Analistas 20/08/2020

Bogotá y Cundinamarca: ¡Adelante!

El 6 agosto Bogotá cumplió años. Sucedió en medio de una crisis mundial. Nos encontró aislados, resistiendo y con la incertidumbre de un futuro aún nebuloso. A pesar de ello, pudimos celebrar. No solo vitoreamos que la ciudad sigue creciendo y acogiendo a todos los que llegan a sus puertas, también festejamos un logro sinónimo de progreso: la conformación de la Región Metropolitana Bogotá Cundinamarca.

La noticia se concretó hace un par de meses en el Congreso luego de un largo camino que tuvo buen final gracias al trabajo de muchas personas, y donde se destacó la labor de Juanita Goebertus y su equipo, quienes impulsaron sin descanso una iniciativa que muchas veces naufragó en el pasado.

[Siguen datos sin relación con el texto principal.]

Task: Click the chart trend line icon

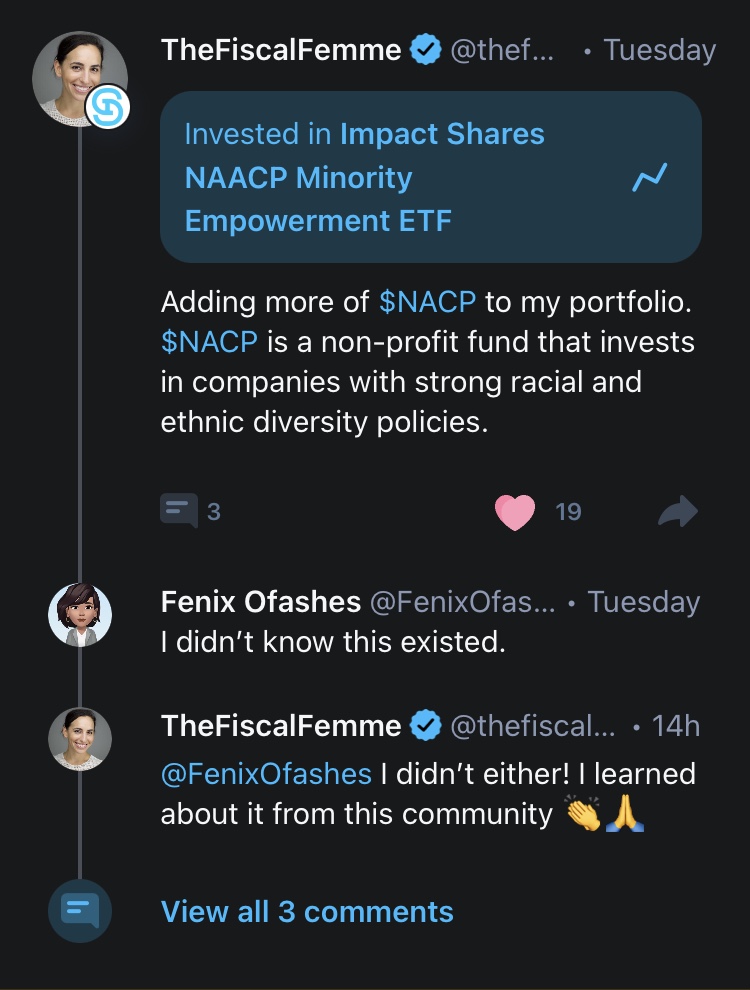Action: tap(649, 178)
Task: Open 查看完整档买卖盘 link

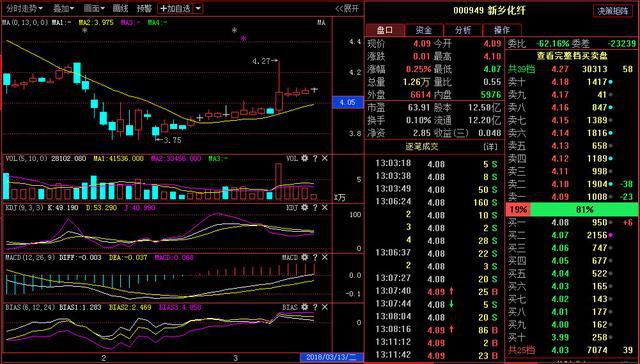Action: (572, 56)
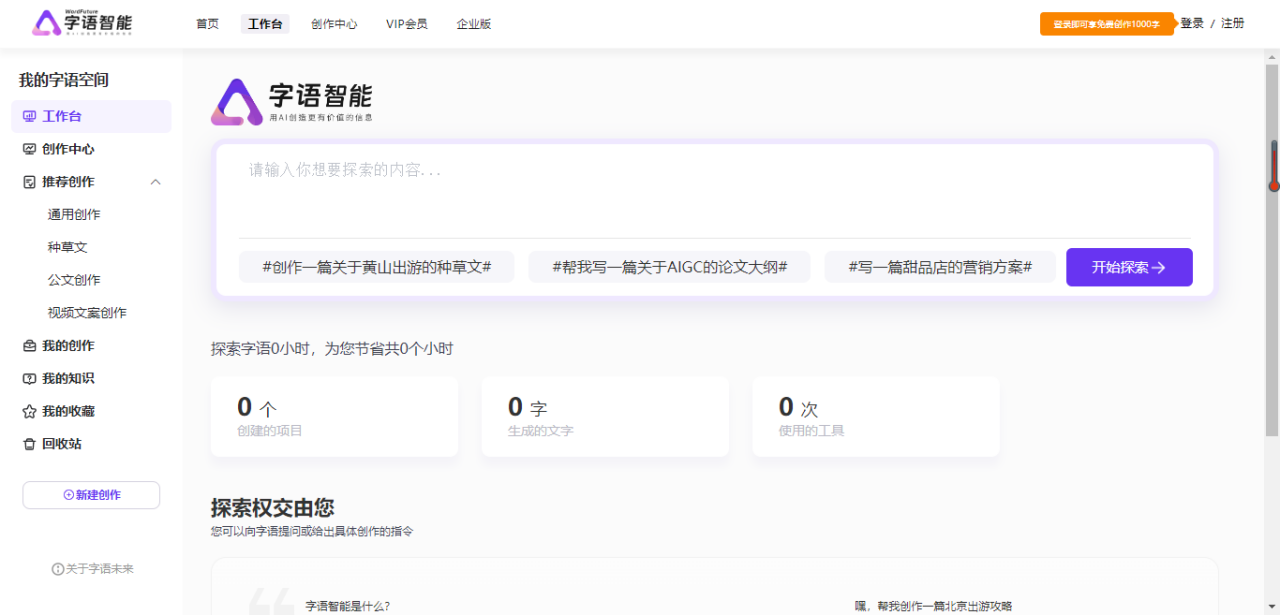Select the 黄山出游种草文 suggestion chip
This screenshot has height=615, width=1280.
376,266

La expedición del acto legislativo que permite la existencia de la figura en nuestro territorio, es apenas un primer paso. Hoy todo está por hacer y nos emociona pues las posibilidades son infinitas. Ahora tenemos el reto de, entre todos, formular una ley orgánica que determine de qué forma y bajo qué condiciones la Región Metropolitana va poder andar.

A partir del diálogo nacen grandes ideas, por eso, en la Secretaría del Hábitat, organizamos un foro virtual al que nombramos, Ventajas y Desafíos de la Región Metropolitana Bogotá Cundinamarca. Asistieron varios expertos quienes opinaron sobre la trascendencia que tiene esta figura en lo administrativo, lo económico y lo social.

Se trataron muchos temas: el deber que tenemos de trabajar en equipo desde el sector público; delimitar la forma de administrar; el manejo equilibrado de las finanzas; cuidar la estructura ecológica, propender una movilidad sostenible y alinearnos con los objetivos mundiales de desarrollo, fueron las principales líneas de exposición.

Este asunto, que puede sonar técnico, es una apuesta enorme como capital, como región, y como país (recordemos que en la zona central se produce 35% del PIB nacional). Si observamos distintos referentes encontraremos cómo en otros lugares del mundo han entendido que la metrópolis optimiza sus índices de desarrollo en tanto se conecta con los municipios aledaños.

Guadalajara, en México, es ejemplo en el continente. Gracias a una reforma constitucional y a una gestión acertada, el área metropolitana destina un presupuesto que se administra entre los municipios miembros con el propósito de articular políticas de infraestructura, mejoramiento de prestación de servicios públicos y manejo de residuos. Lo mismo sucede en Barcelona cuya área metropolitana data de 2010 o en Brasil, donde la Empresa Paulista de Planeamiento Metropolitano (Emplasa), fundada en los 70 coordina a nivel macro varias áreas en ese país.

La región metropolitana es importante, más allá de un tema de números y reordenamiento territorial. Esta nos une, nos hace fuertes frente a los retos que están por venir. Nos permite derribar ideas fijas, como la que nos convenció de que el progreso solo se logra desde la soledad de la gran capital.

Pronto empezará un nuevo gran diálogo abierto entre distrito y región. Ahí, tendremos mucho que pensar y aprender, pero seremos optimistas. Solo así consolidaremos un futuro donde las nuevas generaciones encuentren días prósperos y felices.